🗃️ This repository contains the code to replicate the experiments in the paper "Mispronunciation detection using self-supervised speech representations" presented at the SLaTE Workshop held in Dublin 2023.
💡 We study the use of different self-supervised models (SSL) for the task of mispronunciation detection for second language learners. We compare two downstream approaches:
- PR: Training the model for phone recognition using native data from TIMIT database.
- MD: Training the model directly for the target task using non-native Enligsh data from EpaDB and L2Arctic databases.
We also compare the performance of each approach using representations extracted from a traditional HMM-DNN system. The SSL models that we compare are: HuBERT, LightHuBERT small, WavLM large and WavLM+.
⚙️ We implement the SSL models using the s3prl toolkit. The code consists of two directories containing two different pronunciation assessment downstreams, the PR and the MD approach in the paper. Directory pr
contains the PR approach and directory md
contains the MD approach. Both directories contain:
- Data folders: there is one data folder for each database used (i.e data_epa contains the data for EpaDB database). We use TIMIT, EpaDB and L2Arctic in the PR approach and only the last two in the MD approach. Data folders contain alignement files for phones and labels, a lengths file used for bucketing, the splits of the data used for the experiments, the list of phones and the weights for each phone in this experiments.

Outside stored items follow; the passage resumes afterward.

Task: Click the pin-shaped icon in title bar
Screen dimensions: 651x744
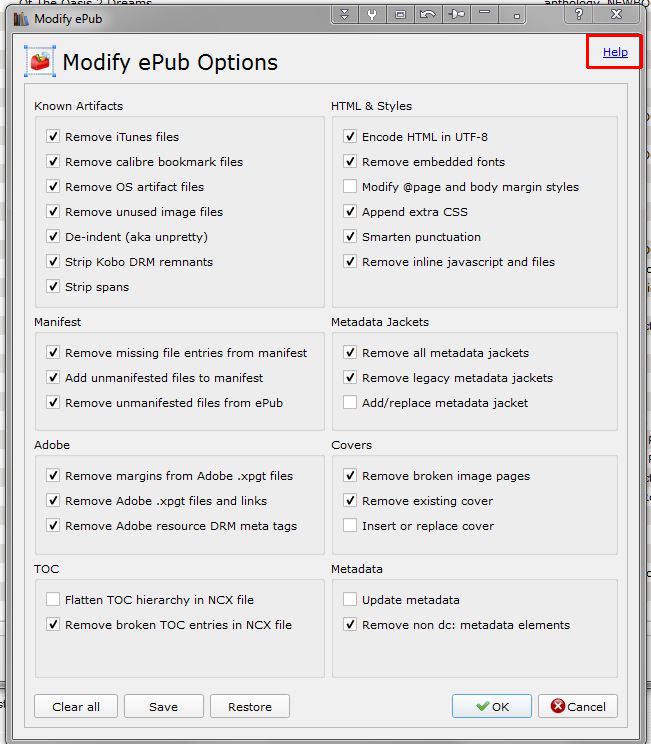Action: click(x=457, y=15)
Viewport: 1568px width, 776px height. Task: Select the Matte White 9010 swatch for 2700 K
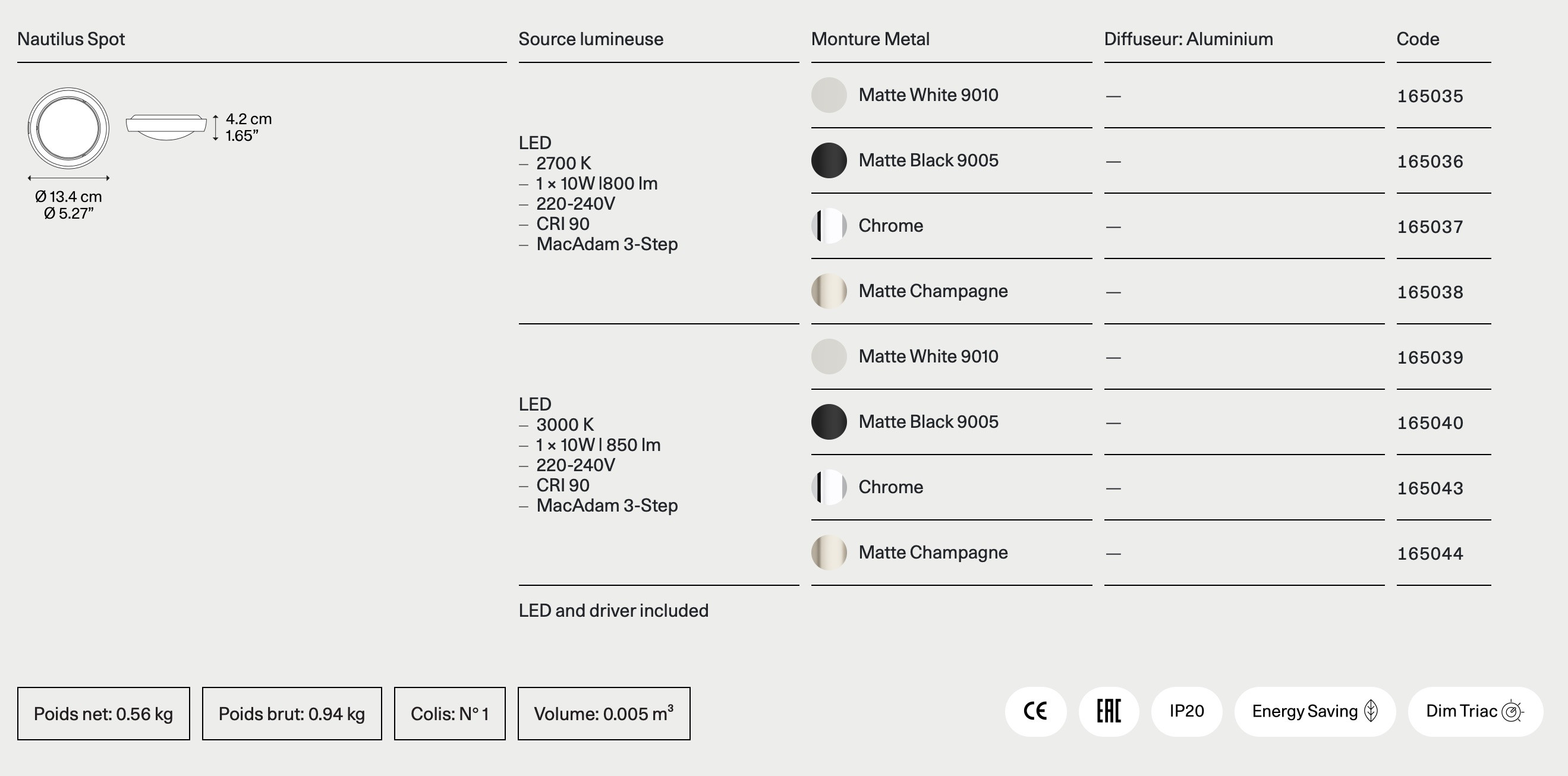[829, 95]
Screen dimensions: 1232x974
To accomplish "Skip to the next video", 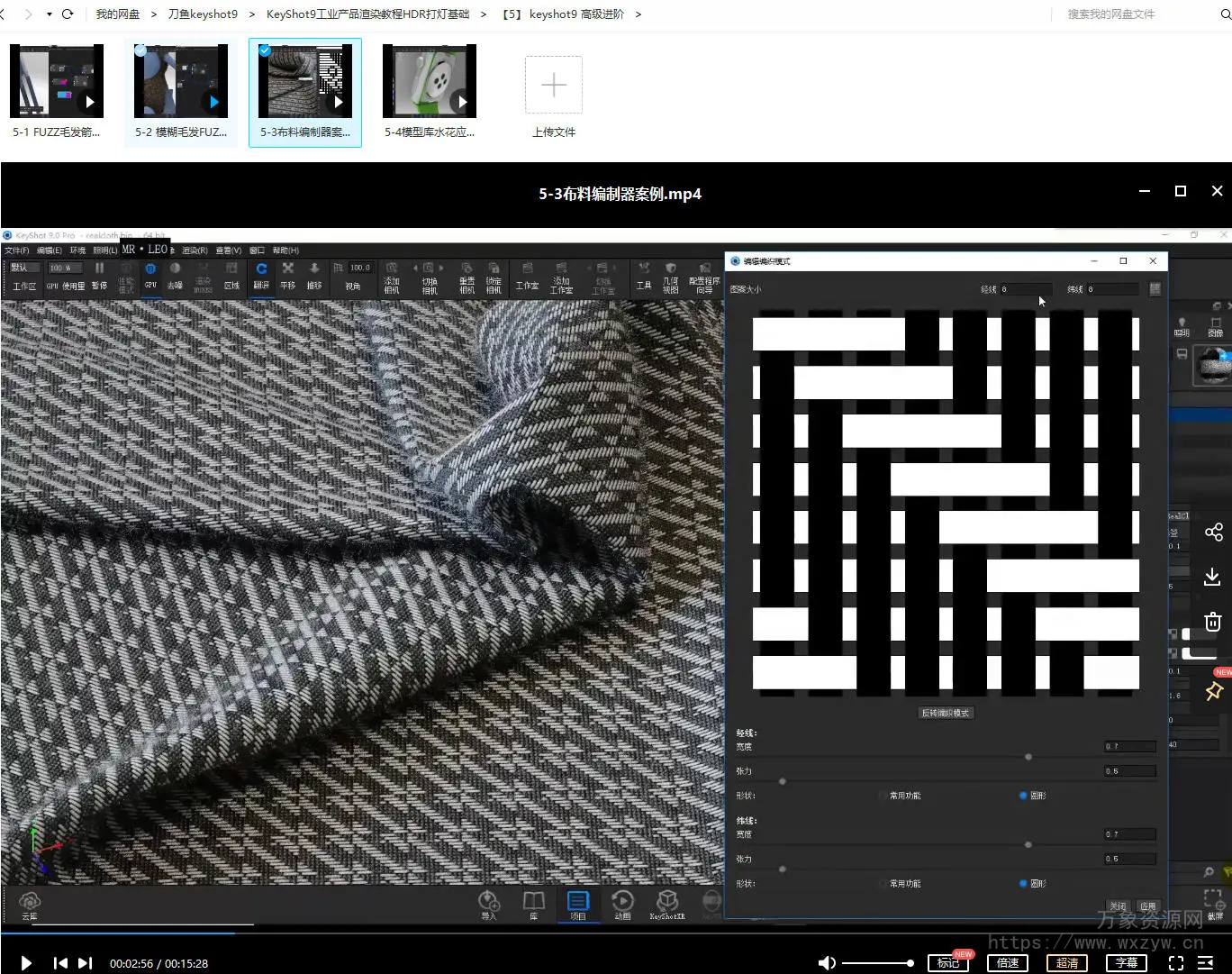I will (x=86, y=963).

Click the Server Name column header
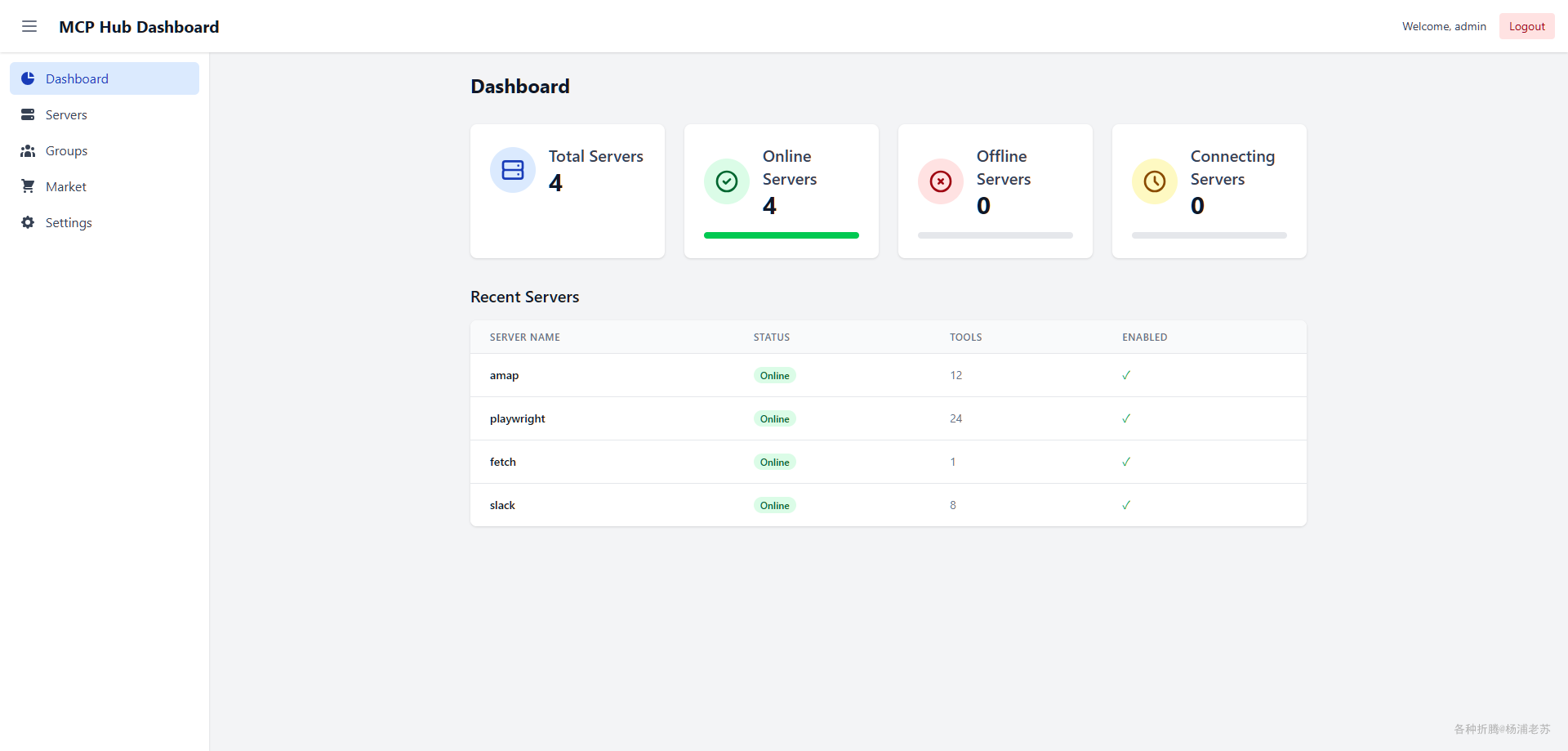click(x=525, y=337)
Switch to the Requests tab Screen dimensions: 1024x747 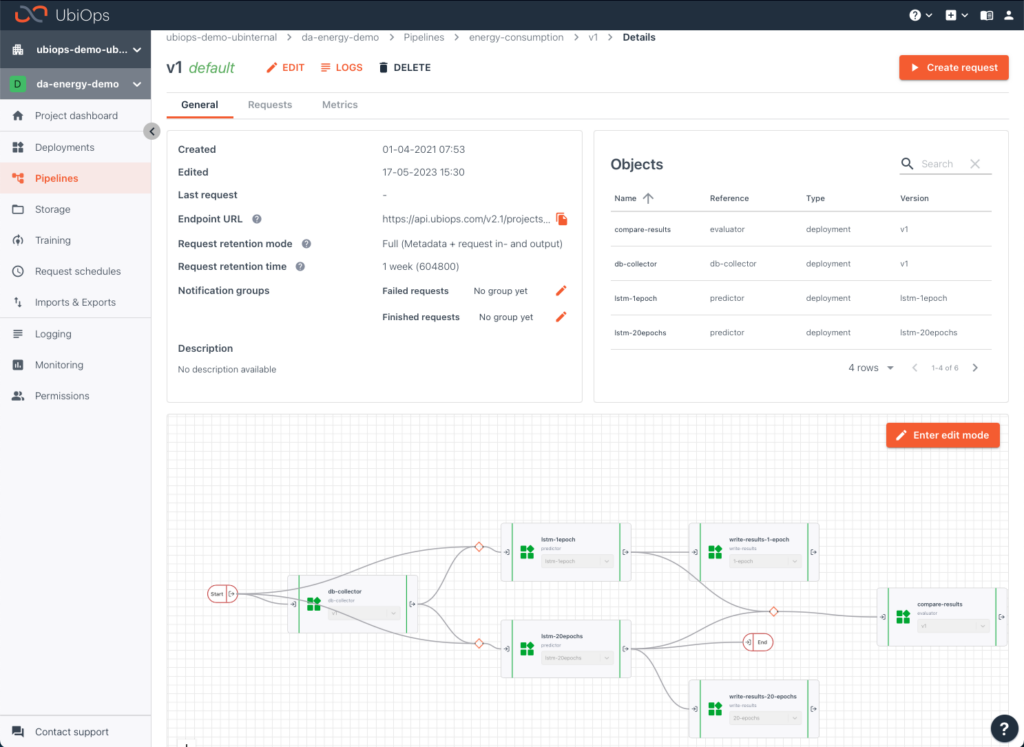268,104
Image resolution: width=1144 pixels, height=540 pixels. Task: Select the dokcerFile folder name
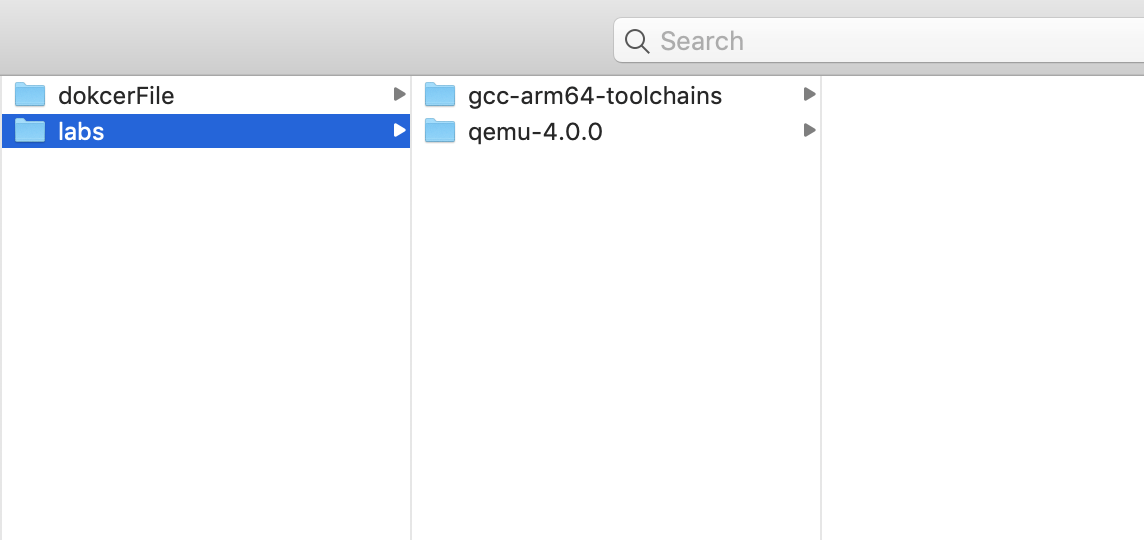116,96
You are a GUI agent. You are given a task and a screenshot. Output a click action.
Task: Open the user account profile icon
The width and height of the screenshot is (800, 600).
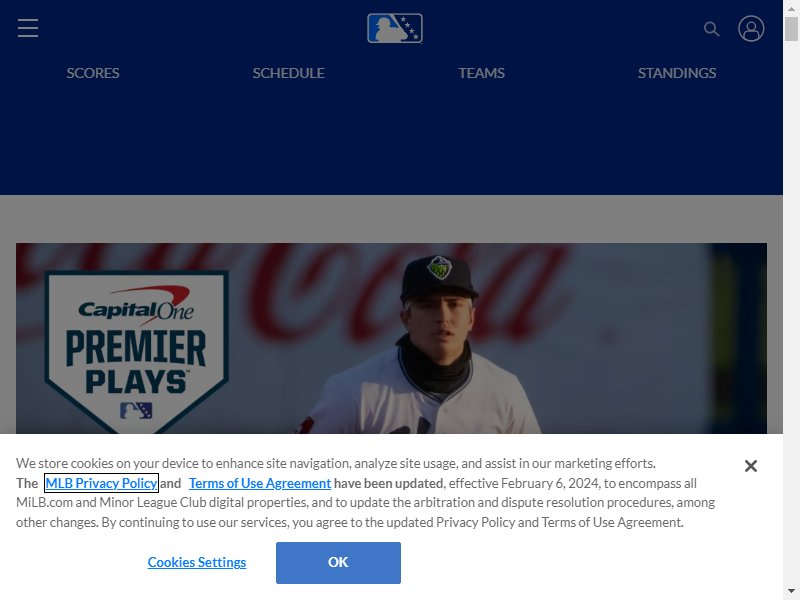point(751,28)
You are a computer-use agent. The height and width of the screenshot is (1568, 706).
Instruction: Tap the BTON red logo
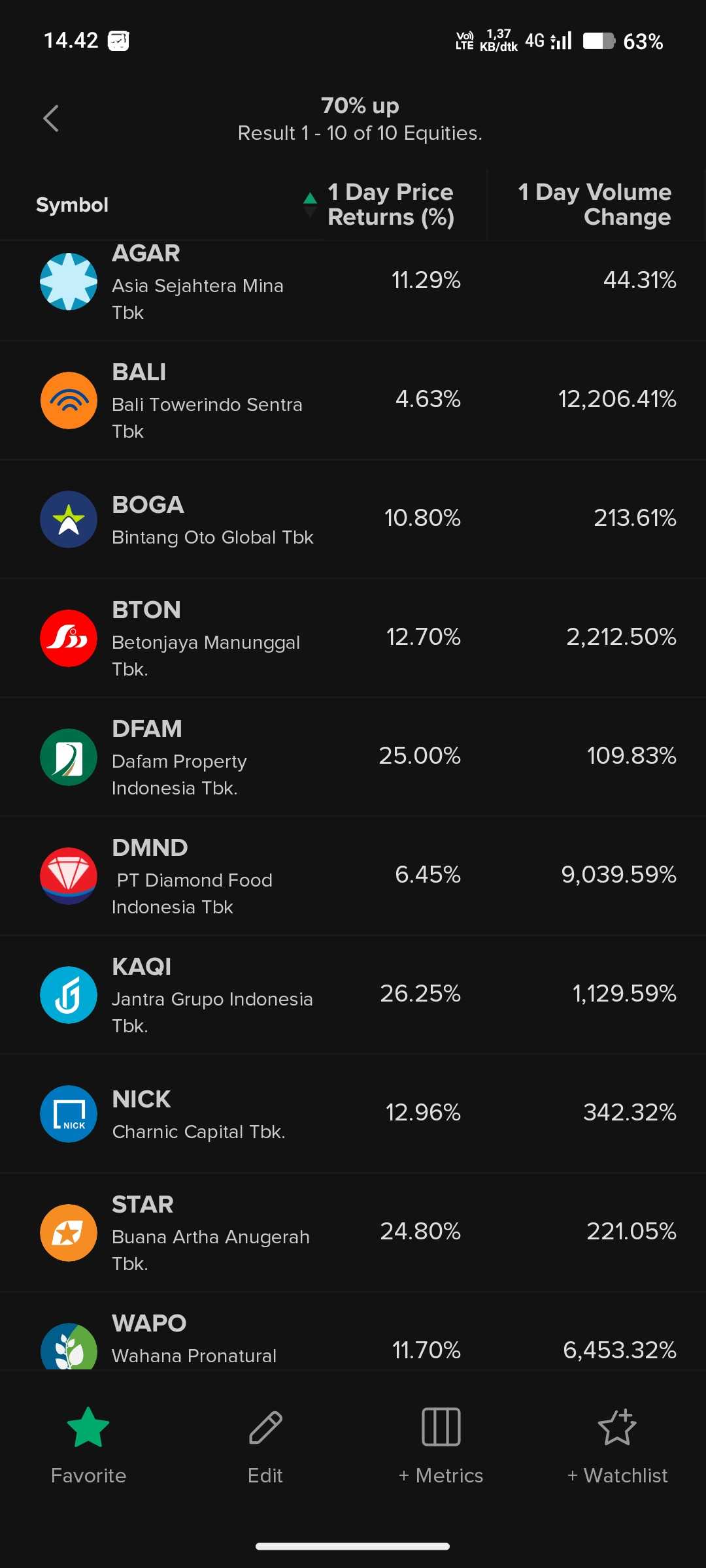[69, 638]
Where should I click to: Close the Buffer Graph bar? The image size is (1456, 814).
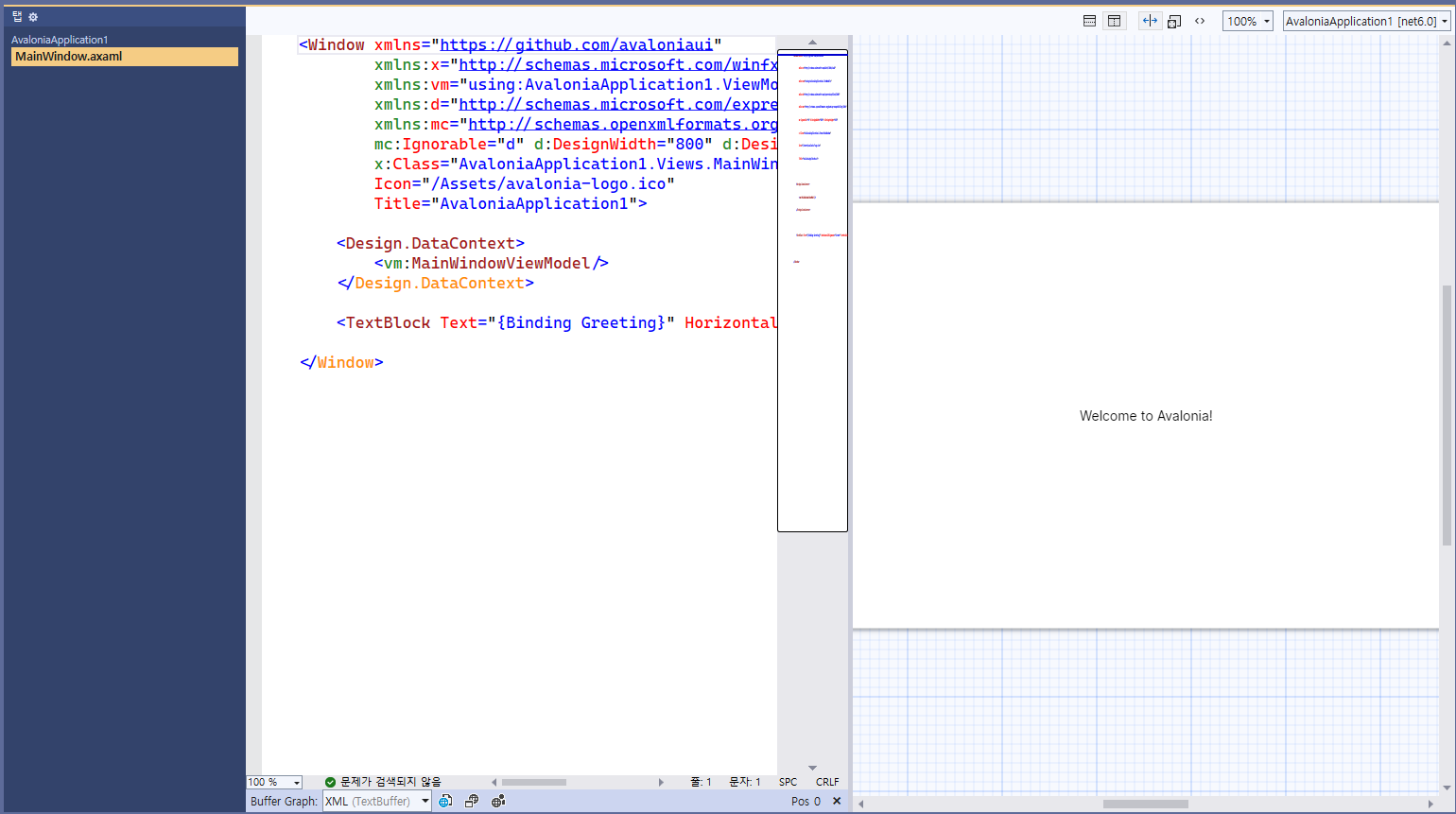click(836, 801)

- Config file: the config file contains the parameters of the experiment.
- Scripts for running the experiments as required by s3prl.
- The EpaDB dataset downloaded. You can ask for the most updated version at jvidal@dc.uba.ar.
- The L2Arctic dataset downloaded. You can download the most updated version from this link.
- The s3prl toolkit downloaded or cloned.
An exact frozen version of the databases we used in this experiments can be downloaded from this link.
- Clone s3prl
git clone https://github.com/s3prl/s3prl.git
- Clone this repository:
git clone https://github.com/JazminVidal/ssl-mispron.git
and move or link the pr and the md directories to the downstream directory inside s3prl.
3. Download the databases. Copy or link them to the corresponding data folder inside the downstream folder.
To obtain results for the PR systems. From the root of the s3prl directory run the following command:
python3 run_downstream.py -m train -n TEST -u upstream -d pr
where upstream can be any of the upstreams implemented in s3prl, for example hubert.
To obtain results for the MD systems. From the root of the s3prl directory run the following command:
python3 run_downstream.py -m train -n TEST -u upstream -d md
where upstream can be any of the upstreams implemented in s3prl, for example hubert.